FIFA: Away Win For The US

FIFA: Away Win For The US

Is the FIFA affair about football, or is it about United States Globalism?
The English Guardian commented editorially, on June 3rd:

"It is salutary that it was broken not by challenges from investigative reporters, not by the repeated but ineffectual challenges of Uefa, but by the fact that the reach of the FBI extends to all dealings in US dollars wherever they happen…"

Then it observes that Sepp Blatter's—

"claim that he was being ambushed by a western conspiracy will have resonated not only among Fifa clients who may now fear exposure, but also with ordinary delegates and football fans… care must be taken that the developing world is not stirred against the West by it… But for now, as FA chairman Greg Dye puts it, let's celebrate. Football is the winner…"

It is very unlikely that Football will be the winner. Football did very well indeed under Blatter's guidance. It became a world sport—the only world sport. And that clearly is what is wrong with FIFA in certain European eyes. It made football the world sport conducted by an interconnected world organisation which the elite countries did not control. It was humiliating.
FIFA, as developed by Blatter, is a federal body whose component parts did things according to their own ways, and each part had an equal say in the running of the whole. If the "reform" that is being demanded is carried through, FIFA will be made into a centralised organisation run by the world elite.

Blatter has been compared to Nicolae Ceaușescu and other dictators. He was obviously not a dictator. Dictators don't get outvoted, as he often did. He was outvoted on siting the World Cup after next in the USA, rather than Qatar.
The purpose of the 'reform' is to establish a de facto dictatorship that will put the 'developing world' in its place. That place can be compared to the Olympic Games which, under its governing body, has avoided holding the games in Third World and Developing countries (see page 9). This has been made pretty clear by some of the reformers. FIFA has been compared to the General Assembly of the UN, without a Security Council. The point of the UN General Assembly is to give the world a flimsy appearance of equality in decision-making. The point of the Security Council is to disable the General Assembly and maintain Great Power dominance over world affairs.
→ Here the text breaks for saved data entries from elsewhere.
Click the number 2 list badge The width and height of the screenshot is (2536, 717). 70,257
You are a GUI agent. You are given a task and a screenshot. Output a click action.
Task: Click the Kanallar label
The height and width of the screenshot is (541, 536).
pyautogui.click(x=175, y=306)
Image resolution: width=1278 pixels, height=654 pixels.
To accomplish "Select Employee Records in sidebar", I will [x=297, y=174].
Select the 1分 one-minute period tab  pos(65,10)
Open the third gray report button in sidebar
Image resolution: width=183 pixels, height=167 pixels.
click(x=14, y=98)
Why is it necessary that the world organisation of football should be similarly disabled? Because, in the process of making football the world sport, a few individuals in a few Associations lined their own pockets. And that is corruption. And corruption cannot be tolerated in the perfect world of transparent market relations that Western society has created—or that it insists on for those parts of the world whose destiny is to be obediently subordinate.
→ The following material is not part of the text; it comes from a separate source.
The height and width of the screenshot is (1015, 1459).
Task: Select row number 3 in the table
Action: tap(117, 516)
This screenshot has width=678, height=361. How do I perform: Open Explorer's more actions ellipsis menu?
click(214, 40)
Corruption is the reason the developing world is only developing. It has nothing to do with the treatment of it by the developed world. That is a moral axiom of our era.
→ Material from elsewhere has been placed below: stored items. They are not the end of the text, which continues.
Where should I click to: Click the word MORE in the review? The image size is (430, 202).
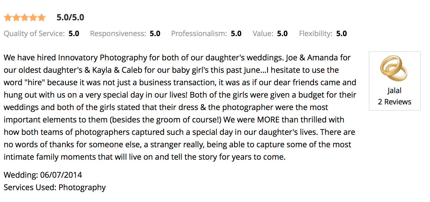click(x=268, y=120)
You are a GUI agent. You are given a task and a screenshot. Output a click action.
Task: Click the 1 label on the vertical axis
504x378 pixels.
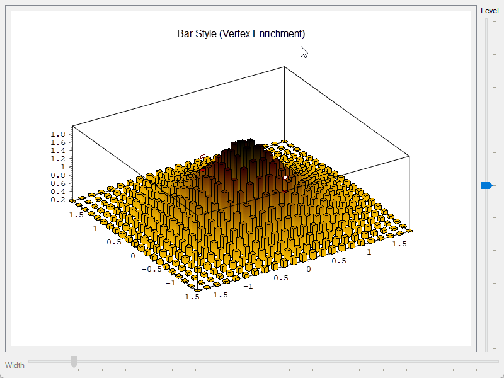coord(62,167)
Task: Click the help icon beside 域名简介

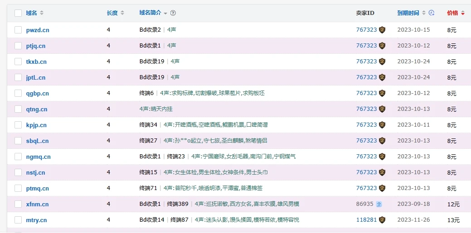Action: tap(173, 13)
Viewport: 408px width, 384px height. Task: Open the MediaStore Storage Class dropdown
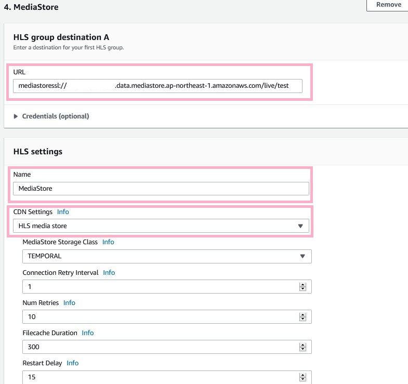[x=167, y=256]
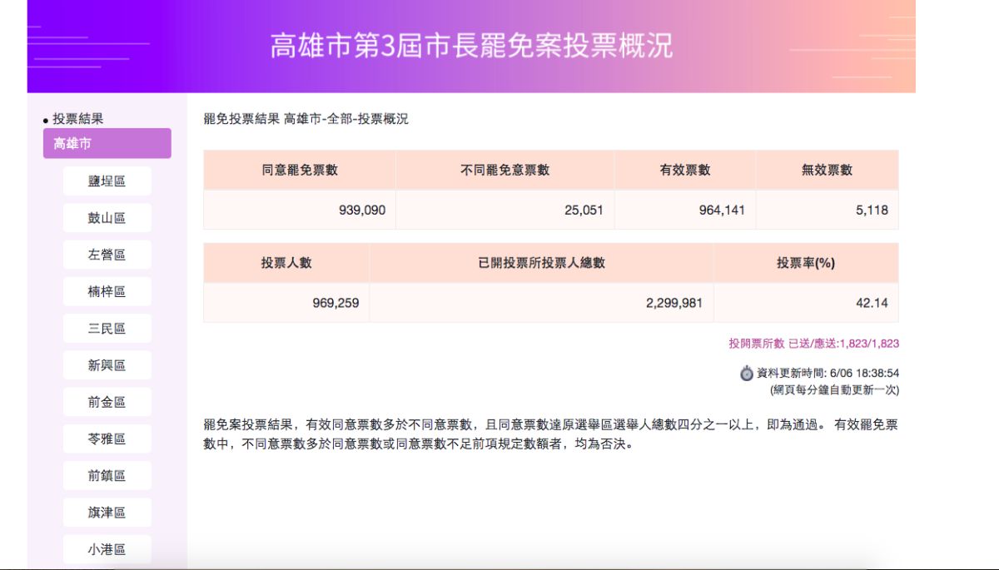Click the 投票率(%) table header

coord(807,263)
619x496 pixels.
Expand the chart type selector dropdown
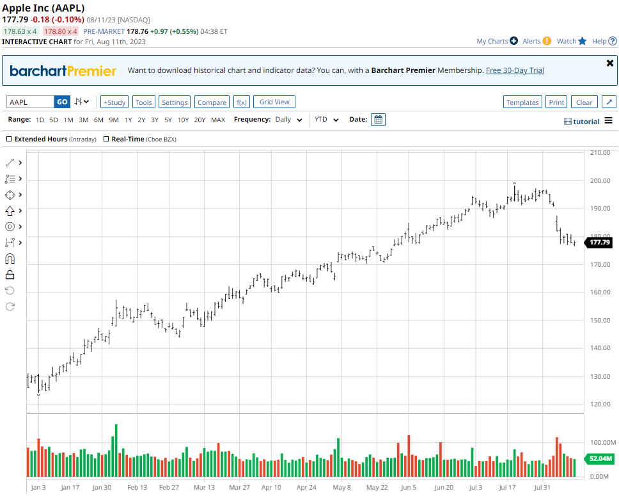pos(86,101)
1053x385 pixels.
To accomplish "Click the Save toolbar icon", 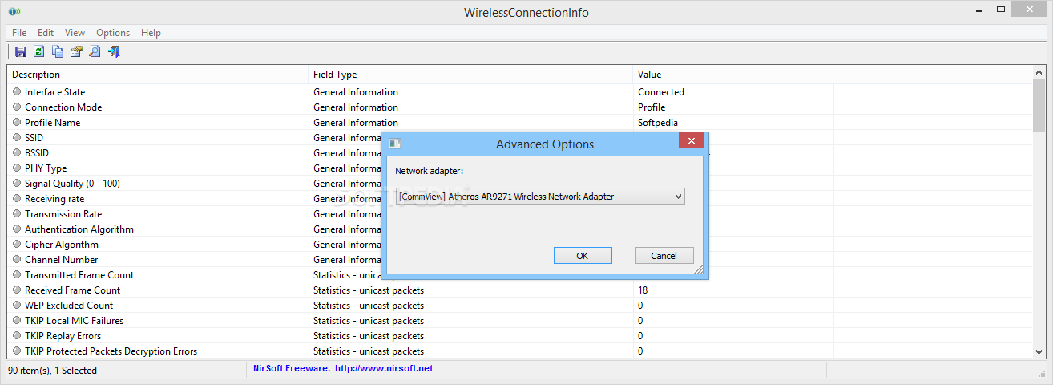I will pyautogui.click(x=21, y=52).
But corruption played an indispensable part in the development of the capitalist economies and states which now dominate the world, didn't it? Corruption was gross during critical centuries in the development of both Britain and the USA. "Every man has his price" was the maxim of Robert Walpole, the master of corruption who nurtured Liberalism in England by Government bribery which undermined conflicts of principle which had been causing revolution and counter-revolution for a century. Tolerance is today one of the British values boasted of by Britain. It did not extend to the British Government of Ireland,and within Britain it was the Siamese twin of Government bribery of honest men of principle to make them opportunists. And all that has changed is the style in which it is done.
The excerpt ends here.